The task, which demanded the use of my whole body, was edging. Edging, if I am honest, is one of those things that isn't technically necessary, Nice, neat, clearly defined boundaries to the driveway and the sidewalk are more a matter of personal preference than some pressing exigency. Given that I really don't mind that my lawn is a heterogeneous blend of grasses and chickweed, it seems a little silly to desire neat linear boundaries around that mottled miscellany of variant green hues and tiny flowers.
But I do. It's so satisfying.
I tend to use a string trimmer to edge, but as the years have progressed, the lawn has begun to make incursions onto the concrete nevertheless, soil and groundcover spreading out onto the sidewalk. Not much, mind you. Just an inch or two on either side. There was still plenty of sidewalk. But it was losing that tidyness that makes a well edged lawn so satisfying, a marker that all is in order, in the way that a perfectly made bed can some days feel like the only sanctuary from the chaos of life.
So I was doing some more aggressive edging to re-establish the boundaries. Power edgers are the way of the American suburb now, because they get the job done far quicker and with less effort. Just drop a hundred and sixty to four hundred bucks, and the task will be complete before you know it.

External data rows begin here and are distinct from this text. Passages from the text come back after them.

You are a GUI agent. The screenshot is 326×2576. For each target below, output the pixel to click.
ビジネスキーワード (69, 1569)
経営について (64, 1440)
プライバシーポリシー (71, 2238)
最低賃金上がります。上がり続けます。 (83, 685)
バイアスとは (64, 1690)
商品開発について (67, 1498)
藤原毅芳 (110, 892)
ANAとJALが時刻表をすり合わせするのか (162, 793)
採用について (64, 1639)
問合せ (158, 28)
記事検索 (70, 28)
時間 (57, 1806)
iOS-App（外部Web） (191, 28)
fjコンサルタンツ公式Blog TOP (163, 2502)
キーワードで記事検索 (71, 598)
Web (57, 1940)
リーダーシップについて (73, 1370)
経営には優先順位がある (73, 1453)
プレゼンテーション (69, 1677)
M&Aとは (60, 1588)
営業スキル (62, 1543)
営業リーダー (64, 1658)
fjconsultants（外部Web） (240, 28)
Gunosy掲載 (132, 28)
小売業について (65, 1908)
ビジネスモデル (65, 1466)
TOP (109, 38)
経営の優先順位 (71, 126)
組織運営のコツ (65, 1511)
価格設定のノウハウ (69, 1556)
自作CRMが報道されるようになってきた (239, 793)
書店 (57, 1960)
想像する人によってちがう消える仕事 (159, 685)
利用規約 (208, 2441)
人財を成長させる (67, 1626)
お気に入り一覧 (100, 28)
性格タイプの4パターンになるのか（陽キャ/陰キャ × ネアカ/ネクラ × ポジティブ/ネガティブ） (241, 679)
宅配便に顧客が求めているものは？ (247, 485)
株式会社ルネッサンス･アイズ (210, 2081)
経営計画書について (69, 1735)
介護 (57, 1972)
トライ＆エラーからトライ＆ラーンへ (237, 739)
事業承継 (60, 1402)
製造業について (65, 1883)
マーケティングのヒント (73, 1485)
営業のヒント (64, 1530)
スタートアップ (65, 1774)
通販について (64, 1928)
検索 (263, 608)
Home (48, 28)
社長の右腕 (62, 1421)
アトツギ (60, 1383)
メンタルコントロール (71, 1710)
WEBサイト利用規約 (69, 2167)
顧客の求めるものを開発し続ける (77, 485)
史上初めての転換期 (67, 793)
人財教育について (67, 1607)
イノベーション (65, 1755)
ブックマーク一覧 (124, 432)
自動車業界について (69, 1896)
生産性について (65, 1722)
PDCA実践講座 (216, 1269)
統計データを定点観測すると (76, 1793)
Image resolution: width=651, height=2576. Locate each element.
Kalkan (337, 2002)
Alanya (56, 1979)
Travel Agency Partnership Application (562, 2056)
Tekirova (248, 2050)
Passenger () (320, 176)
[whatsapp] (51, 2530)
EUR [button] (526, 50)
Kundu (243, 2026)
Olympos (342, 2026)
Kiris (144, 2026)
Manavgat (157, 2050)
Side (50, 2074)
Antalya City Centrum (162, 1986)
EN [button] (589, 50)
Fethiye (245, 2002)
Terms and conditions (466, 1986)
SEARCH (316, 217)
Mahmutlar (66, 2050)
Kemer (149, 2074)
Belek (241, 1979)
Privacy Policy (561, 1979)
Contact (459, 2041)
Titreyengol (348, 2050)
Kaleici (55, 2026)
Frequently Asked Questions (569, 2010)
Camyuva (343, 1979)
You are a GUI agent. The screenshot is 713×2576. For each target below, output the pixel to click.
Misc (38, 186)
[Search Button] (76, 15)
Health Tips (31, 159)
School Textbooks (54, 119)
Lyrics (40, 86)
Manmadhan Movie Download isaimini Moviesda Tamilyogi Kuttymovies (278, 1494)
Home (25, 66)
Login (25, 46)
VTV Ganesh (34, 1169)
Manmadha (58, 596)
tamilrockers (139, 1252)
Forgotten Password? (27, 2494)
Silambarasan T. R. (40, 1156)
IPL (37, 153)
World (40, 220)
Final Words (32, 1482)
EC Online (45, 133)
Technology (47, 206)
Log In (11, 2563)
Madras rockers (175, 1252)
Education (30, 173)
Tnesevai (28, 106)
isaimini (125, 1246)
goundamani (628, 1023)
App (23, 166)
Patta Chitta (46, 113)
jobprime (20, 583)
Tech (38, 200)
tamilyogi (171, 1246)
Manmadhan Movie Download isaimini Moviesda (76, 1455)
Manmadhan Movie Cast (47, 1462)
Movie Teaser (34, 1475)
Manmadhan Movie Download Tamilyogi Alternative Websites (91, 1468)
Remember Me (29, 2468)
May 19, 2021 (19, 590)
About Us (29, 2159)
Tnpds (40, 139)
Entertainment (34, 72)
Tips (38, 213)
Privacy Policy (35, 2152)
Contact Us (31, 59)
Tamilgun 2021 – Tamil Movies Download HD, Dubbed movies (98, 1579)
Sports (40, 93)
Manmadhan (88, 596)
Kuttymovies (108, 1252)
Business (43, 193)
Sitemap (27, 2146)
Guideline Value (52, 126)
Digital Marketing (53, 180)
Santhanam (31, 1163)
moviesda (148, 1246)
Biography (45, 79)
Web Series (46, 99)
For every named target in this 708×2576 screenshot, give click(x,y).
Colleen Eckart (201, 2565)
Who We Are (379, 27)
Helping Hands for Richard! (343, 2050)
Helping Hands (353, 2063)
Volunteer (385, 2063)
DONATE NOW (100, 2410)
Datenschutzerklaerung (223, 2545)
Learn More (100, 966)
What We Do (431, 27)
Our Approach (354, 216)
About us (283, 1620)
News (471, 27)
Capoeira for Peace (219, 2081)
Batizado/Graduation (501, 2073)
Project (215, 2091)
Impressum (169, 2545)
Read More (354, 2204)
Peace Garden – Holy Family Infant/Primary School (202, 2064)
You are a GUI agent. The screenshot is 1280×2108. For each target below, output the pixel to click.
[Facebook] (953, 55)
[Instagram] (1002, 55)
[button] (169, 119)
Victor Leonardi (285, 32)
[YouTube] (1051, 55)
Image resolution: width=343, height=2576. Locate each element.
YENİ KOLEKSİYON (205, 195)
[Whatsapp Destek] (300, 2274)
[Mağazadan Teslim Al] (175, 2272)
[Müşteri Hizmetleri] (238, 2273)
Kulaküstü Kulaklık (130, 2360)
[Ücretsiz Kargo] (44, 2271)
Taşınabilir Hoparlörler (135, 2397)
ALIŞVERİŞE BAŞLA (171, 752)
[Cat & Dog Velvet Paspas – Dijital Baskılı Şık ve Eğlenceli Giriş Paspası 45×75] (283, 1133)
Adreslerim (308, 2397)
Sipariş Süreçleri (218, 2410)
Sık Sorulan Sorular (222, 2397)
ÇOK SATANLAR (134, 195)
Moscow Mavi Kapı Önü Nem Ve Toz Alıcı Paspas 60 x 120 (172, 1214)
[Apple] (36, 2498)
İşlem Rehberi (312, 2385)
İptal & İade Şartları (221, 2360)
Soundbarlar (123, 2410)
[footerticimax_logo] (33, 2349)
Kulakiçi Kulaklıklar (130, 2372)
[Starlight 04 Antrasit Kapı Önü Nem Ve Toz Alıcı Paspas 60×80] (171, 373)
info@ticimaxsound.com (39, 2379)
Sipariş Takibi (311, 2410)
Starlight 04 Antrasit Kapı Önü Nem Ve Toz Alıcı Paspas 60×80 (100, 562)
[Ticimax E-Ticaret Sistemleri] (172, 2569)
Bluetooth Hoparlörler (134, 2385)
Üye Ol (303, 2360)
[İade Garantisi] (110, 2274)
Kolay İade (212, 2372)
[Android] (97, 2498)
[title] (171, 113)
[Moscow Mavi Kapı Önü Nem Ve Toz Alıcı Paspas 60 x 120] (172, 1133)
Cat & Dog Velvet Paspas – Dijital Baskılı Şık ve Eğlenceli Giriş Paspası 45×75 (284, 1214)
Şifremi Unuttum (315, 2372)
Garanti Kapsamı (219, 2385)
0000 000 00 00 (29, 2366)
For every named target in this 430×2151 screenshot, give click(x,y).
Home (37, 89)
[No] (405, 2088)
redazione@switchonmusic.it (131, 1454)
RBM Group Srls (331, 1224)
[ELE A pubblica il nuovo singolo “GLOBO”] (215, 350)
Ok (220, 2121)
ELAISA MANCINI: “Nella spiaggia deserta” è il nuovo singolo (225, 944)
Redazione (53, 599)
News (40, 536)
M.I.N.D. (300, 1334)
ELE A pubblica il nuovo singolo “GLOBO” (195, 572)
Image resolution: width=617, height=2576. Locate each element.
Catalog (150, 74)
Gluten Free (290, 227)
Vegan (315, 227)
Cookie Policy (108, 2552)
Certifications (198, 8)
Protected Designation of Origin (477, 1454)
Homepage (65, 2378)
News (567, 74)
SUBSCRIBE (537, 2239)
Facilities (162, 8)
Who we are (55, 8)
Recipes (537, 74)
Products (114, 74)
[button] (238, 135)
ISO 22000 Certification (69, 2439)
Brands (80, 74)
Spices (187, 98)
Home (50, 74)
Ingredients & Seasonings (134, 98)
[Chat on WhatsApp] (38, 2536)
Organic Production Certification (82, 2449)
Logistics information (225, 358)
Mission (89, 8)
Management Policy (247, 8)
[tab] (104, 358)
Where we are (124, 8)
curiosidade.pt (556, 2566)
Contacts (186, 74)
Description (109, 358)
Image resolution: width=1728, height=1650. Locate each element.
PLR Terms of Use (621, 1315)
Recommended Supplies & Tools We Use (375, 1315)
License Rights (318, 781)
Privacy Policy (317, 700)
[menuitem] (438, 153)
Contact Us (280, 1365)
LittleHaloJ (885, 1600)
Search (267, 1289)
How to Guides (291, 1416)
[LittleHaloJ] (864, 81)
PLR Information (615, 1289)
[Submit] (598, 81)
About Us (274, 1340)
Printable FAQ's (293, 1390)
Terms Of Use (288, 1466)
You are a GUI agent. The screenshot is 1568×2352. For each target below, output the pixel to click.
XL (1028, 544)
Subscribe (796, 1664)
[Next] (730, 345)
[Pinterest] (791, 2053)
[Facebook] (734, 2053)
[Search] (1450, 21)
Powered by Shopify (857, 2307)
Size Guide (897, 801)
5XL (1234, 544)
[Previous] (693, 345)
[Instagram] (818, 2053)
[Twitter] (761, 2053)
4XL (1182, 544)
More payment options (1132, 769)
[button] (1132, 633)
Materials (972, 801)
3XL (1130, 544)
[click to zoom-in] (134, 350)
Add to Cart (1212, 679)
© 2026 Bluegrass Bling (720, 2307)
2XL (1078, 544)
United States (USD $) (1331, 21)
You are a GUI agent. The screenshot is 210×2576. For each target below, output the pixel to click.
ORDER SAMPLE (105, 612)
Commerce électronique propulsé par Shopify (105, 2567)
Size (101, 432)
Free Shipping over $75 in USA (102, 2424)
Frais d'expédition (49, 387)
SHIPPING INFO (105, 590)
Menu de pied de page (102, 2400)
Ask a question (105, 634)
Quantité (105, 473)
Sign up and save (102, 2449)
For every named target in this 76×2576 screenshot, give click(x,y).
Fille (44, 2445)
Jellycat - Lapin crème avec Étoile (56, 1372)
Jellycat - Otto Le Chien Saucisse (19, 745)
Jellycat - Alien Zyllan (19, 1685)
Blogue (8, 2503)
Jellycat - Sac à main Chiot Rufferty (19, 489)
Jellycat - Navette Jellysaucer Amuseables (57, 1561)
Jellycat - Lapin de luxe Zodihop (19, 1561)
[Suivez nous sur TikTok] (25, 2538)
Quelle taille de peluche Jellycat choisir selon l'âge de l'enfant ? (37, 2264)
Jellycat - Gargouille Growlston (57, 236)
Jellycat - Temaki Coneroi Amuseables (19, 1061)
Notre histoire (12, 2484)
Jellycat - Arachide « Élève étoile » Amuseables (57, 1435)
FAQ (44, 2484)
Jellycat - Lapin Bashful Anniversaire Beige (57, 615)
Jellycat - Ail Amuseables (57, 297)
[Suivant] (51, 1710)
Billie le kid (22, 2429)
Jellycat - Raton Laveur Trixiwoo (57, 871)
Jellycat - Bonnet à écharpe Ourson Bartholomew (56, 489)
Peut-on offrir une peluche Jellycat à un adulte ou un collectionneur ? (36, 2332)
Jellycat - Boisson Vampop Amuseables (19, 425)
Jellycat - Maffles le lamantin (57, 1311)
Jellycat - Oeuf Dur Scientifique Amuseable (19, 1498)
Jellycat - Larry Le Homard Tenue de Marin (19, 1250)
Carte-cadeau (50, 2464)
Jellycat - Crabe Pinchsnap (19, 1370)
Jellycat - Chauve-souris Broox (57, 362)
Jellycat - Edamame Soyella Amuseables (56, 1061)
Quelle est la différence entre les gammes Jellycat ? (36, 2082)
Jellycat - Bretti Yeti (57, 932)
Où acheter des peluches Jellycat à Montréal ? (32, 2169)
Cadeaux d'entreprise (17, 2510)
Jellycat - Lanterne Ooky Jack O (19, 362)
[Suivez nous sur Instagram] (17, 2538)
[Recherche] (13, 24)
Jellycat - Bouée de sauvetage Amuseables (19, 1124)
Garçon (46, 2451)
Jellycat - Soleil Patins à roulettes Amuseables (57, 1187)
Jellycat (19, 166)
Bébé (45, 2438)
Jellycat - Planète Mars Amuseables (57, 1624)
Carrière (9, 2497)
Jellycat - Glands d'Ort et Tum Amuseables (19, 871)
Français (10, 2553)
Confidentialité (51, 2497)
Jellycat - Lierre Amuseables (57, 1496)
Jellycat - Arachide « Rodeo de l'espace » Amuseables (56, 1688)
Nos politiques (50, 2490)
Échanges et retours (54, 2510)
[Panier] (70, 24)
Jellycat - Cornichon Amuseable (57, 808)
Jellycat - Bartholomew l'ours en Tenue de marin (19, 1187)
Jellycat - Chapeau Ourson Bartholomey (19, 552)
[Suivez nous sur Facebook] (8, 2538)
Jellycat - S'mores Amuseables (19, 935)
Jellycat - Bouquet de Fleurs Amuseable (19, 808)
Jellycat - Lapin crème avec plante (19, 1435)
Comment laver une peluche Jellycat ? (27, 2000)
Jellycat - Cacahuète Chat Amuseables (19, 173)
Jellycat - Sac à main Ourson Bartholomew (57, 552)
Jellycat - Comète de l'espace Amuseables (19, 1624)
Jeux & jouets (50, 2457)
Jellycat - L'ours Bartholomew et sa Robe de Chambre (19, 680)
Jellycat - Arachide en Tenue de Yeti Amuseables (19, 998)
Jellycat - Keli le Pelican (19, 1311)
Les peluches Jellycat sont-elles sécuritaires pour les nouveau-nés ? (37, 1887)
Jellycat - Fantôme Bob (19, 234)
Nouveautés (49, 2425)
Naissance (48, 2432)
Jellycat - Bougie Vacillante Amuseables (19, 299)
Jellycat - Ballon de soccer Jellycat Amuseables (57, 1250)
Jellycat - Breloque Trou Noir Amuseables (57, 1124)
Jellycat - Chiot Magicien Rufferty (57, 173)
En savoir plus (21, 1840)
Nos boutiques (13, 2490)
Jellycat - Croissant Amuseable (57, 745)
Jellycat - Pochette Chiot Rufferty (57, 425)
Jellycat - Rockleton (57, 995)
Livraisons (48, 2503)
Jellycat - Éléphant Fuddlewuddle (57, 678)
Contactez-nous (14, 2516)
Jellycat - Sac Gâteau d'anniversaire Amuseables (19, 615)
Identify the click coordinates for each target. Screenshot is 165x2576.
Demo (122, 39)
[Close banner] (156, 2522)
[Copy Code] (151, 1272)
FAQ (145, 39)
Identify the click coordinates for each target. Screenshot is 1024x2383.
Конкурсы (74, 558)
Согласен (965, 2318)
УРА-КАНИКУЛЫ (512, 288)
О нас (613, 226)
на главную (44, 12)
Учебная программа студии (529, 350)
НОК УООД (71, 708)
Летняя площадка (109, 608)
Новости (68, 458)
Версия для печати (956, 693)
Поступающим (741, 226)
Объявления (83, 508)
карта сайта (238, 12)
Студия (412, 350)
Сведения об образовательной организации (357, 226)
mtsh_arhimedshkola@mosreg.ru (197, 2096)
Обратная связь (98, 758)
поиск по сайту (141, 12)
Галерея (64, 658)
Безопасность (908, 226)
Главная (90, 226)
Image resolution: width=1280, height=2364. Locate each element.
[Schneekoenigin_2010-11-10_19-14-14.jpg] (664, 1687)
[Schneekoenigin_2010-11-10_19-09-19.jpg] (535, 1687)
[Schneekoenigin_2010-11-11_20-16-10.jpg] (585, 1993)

I wasn't doing that. I was using a metal t-bar attached to a flat blade. No battery. No gas. Just me, my middle aged back and arms and legs, and my middle aged mass pressing down. I'd line the blade up to a prior cut, then step down hard, then pull the blade from the earth, then repeat. Ten inches at a time, slowly and surely working my way down the sidewalk. It took about an hour.
I was not Optimized. I was not Efficient. I was Going to Feel It Later. I could have been Using My Time More Productively. Let a machine do it, whispered our culture. You have better things to do.
Do I? What better thing is there than to work in one's garden on a spring afternoon?
We recoil at the idea that machine minds can now do all of our thinking for us, that our minds will atrophy away into nothing if there is literally nothing left for us to do. But this loss didn't begin with AI. If machines do everything for us, if mechanisms and conveniences mean that we never once need to strain and feel the sweat blossoming on our brows, we lose all that comes with work that is incarnate, enfleshed, and that uses the living form we've been given. That work has value. It's real. And being in the world has other collateral benefits.
During that hour, I talked with passing neighbors. "Doing it old school, I see," said one. "Yup. Good exercise on a beautiful afternoon," I replied, and she smiled.
I heard the squeals of delight as children up the street ran around in circles, chasing one another across their yard, delighting in the blessing of being embodied.
Work, understood rightly, can be just as satisfying.